Alien life could be thriving in the same way, DasSarma said.
"Astronomers have discovered thousands of new extrasolar planets recently and are developing the capacity to see surface biosignatures" in the light reflected from these planets, he told Live Science. There are already ways to detect green life from space, he said, but scientists might need to start looking for purple, too.
The idea that the early Earth was purple is not new, DasSarma and his colleagues advanced the theory in 2007. The thinking goes like this: Plants and photosynthesizing algae use chlorophyll to absorb energy from the sun, but they don't absorb green light. That's odd, because green light is energy-rich. Perhaps, DasSarma and his colleagues reasoned, something else was already using that part of the spectrum when chlorophyll photosynthesizers evolved.
That "something else" would be simple organisms that captured solar energy with a molecule called retinal. Retinal pigments absorb green light best. They're not as efficient as chlorophylls in capturing solar energy, but they are simpler, the researchers wrote in their new paper.
Retinal light-harvesting is still widespread today among bacteria and the single-celled organisms called Archaea. These purple organisms have been discovered everywhere from the oceans to the Antarctic Dry Valley to the surfaces of leaves, Schwieterman told Live Science. Retinal pigments are also found in the visual system of more complex animals.
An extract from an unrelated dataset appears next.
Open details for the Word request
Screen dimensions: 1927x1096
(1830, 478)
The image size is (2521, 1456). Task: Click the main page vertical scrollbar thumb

The appearance of the pigments across many living organisms hints that they may have evolved very early on, in ancestors common to many branches of the tree of life, the researchers wrote. There is even some evidence that modern purple-pigmented salt-loving organisms called halophiles might be related to some of the earliest life on Earth, which thrived around methane vents in the ocean, Schwieterman said.